Wednesday July 30, 2014 | 1 comment
Along with Oscar Wilde, I am a firm believer that “Nothing succeeds like excess.” While it is doubtful that he was referring to the imbibing of tea, or cake, for that matter, I like to believe that he was. So joyfully faced with the task of choosing which stone fruits (peaches, plums, nectarines, and their numerous hybrids) from the colorful tapestry available at markets now, I have concocted what I call “Tea times two” as the perfect vehicle to be gilded with those fruits, syruped and perfumed with tea.

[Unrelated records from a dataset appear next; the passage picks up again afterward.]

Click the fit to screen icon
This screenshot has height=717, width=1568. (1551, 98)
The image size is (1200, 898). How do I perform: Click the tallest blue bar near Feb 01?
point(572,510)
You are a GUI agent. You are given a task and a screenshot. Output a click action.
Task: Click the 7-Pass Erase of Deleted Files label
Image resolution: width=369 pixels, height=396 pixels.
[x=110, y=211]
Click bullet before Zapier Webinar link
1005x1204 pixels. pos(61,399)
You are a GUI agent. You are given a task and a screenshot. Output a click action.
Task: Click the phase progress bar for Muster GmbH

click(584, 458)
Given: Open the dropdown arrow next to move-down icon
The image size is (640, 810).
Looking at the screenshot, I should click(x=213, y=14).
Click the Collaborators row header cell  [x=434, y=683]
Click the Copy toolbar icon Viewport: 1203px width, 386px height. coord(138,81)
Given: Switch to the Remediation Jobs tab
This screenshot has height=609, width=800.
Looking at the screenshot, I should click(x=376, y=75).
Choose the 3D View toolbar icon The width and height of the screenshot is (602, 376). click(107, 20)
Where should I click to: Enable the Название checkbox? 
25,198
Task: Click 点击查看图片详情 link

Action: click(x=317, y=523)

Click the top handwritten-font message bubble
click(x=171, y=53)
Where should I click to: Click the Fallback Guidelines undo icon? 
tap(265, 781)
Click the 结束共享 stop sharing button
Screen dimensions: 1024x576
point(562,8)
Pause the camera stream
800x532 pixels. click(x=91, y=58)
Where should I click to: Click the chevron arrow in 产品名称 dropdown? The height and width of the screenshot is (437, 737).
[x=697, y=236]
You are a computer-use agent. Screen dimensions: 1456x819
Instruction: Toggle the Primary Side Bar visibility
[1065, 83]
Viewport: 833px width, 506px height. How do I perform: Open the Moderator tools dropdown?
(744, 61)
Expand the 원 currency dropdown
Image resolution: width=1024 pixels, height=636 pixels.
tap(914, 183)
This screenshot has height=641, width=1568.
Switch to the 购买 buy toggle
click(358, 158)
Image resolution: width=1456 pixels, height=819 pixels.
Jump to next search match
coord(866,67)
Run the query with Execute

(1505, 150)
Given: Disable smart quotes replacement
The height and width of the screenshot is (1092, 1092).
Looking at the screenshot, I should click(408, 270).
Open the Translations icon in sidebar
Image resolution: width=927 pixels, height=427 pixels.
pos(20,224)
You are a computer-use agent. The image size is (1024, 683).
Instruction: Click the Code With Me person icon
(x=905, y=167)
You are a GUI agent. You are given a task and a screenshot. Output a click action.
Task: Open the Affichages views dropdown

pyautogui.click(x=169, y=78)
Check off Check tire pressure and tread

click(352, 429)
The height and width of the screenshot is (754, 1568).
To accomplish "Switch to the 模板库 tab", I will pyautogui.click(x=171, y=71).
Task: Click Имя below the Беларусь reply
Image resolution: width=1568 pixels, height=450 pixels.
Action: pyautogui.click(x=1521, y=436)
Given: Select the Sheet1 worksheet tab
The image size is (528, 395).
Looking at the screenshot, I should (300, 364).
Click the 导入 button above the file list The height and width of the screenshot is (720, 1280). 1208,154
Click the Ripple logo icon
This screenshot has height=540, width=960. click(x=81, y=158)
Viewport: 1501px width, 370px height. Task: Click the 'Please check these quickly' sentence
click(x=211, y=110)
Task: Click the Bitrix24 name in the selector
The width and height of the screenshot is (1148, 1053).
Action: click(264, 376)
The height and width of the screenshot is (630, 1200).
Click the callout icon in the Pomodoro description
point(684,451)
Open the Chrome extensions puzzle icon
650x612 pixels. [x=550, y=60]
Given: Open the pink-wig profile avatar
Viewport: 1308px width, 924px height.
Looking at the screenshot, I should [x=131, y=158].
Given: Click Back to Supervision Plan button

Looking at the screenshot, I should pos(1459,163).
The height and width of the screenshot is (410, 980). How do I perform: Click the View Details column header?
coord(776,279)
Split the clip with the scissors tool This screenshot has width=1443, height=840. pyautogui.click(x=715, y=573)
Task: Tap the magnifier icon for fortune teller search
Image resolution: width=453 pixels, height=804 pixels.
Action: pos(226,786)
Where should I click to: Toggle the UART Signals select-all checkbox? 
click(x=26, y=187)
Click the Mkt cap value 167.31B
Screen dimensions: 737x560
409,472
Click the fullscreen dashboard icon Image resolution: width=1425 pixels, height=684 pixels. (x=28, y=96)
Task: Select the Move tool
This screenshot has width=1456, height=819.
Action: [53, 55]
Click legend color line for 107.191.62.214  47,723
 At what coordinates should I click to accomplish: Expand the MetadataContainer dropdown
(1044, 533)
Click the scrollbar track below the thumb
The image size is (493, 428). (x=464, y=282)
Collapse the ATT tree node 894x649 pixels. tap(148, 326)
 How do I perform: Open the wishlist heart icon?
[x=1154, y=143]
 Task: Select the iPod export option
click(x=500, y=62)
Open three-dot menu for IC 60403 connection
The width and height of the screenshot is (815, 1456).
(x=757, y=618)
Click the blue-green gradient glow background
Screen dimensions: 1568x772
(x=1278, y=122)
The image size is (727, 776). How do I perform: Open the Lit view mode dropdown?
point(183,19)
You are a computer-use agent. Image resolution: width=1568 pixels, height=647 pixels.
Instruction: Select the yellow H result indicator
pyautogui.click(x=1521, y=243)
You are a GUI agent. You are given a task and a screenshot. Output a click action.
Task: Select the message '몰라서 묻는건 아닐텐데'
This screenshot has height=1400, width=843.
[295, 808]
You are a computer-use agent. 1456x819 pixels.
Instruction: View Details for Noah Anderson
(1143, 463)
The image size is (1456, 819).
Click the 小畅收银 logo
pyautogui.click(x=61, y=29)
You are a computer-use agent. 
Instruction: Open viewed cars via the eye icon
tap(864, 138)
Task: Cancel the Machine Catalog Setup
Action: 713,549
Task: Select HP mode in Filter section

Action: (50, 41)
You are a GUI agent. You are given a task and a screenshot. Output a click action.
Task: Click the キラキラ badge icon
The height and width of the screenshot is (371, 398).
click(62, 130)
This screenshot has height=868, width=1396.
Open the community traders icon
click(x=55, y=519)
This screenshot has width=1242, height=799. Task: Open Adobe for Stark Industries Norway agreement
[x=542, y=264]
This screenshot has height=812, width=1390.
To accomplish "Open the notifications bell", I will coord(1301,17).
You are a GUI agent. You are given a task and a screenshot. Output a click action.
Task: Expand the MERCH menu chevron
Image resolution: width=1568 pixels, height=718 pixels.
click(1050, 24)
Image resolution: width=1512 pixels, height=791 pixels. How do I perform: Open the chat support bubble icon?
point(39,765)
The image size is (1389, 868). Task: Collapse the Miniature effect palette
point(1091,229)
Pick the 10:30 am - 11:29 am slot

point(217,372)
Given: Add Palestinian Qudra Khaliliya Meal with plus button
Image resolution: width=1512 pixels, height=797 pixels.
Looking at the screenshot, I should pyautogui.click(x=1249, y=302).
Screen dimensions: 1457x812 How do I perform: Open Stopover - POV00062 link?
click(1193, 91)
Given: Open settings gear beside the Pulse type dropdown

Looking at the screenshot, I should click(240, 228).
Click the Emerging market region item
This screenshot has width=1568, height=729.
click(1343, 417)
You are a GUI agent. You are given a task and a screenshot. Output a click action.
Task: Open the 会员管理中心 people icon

If you’re a fan, like I am, of robust black teas from the Nilgiris in India, or Keemuns from mainland China, you probably have most of what you need on hand to make this teatime treat. Shop for the perishables to add to what you probably already have in your pantry, and you’re on way to achieving this portable, easy-to-make gateau de voyage, perfect to take on a picnic or to a summery outdoor concert (pack the fruits in tea syrup in an airtight container and ladle over the cake once ensconced in your alfresco setting).
Yield: 8-10 servings.
For the Lemony Teacake:
2-1/4 c. (approximately 8.75 ounces) cake flour
1-1/4 t. baking powder
1 t. baking soda
1/3 t. salt
½ pound (8 ounces) unsalted butter, at room temperature
1-1/4 c. (9 ounces) granulated sugar
3 large eggs (approximately 4.8 ounces)
2-1/2 t. vanilla extract
1 c. (8.75 ounces) sour cream
1 t. grated lemon zest
1 T. lemon juice
Preheat oven to 325 degrees F.
Sift flour, baking powder, baking soda and salt and set aside.
Using an electric mixer outfitted with the paddle attachment, cream the butter and sugar until light and fluffy, scraping the sides and bottom of the bowl occasionally during the mixing process. Add eggs and vanilla and mix to blend. Add dry ingredients alternately with the sour cream beginning and ending with the dry ingredients. Stir in the zest and lemon juice making sure they are well distributed in the batter. Transfer the mixture loaf pan measuring 8” x 5” x 3” which has first been lined on the bottom and sides with parchment paper and then sprayed with pan release spray.
Bake the cake for about 45 minutes on a rack set halfway up from the bottom of the oven until done (test by inserting a wooden skewer into the cake; it should come out clean and dry). When tested done, remove from the oven and let cool on a rack.
Now make the Tea-Syruped Fruits as follows:
2-3 lbs. of stone fruit—peaches, nectarines, plums, hybrids (choose the most fragrant fruits that are yielding to gentle pressure, indicating perfect ripeness), cut into wide thick wedges—peel the peaches first if you’d like
2 c. brewed tea of your choice (Indian orthodox black tea from the Nilgiri region or a fragrant Keemun from mainland China are my favorites here, brewed using 3 grams of the dry tea leaf per 6 ounces of water; brewed for 3-5 minutes for a nice robust and strong infusion)
1 c. granulated sugar
Prepare the fruit. Bring the tea and sugar to the boil, reduce to a simmer and add the fruit. Cook at the barest simmer until the fruits have softened (but are not disintegrating about 10-15 minutes). Remove from the heat and allow the fruits to cool in the syrup.
Unmold the cake. Slice the cake, placing portions into deep wide bowls. Ladle the fruit and a generous amount of the syrup over each portion of the cake and serve immediately.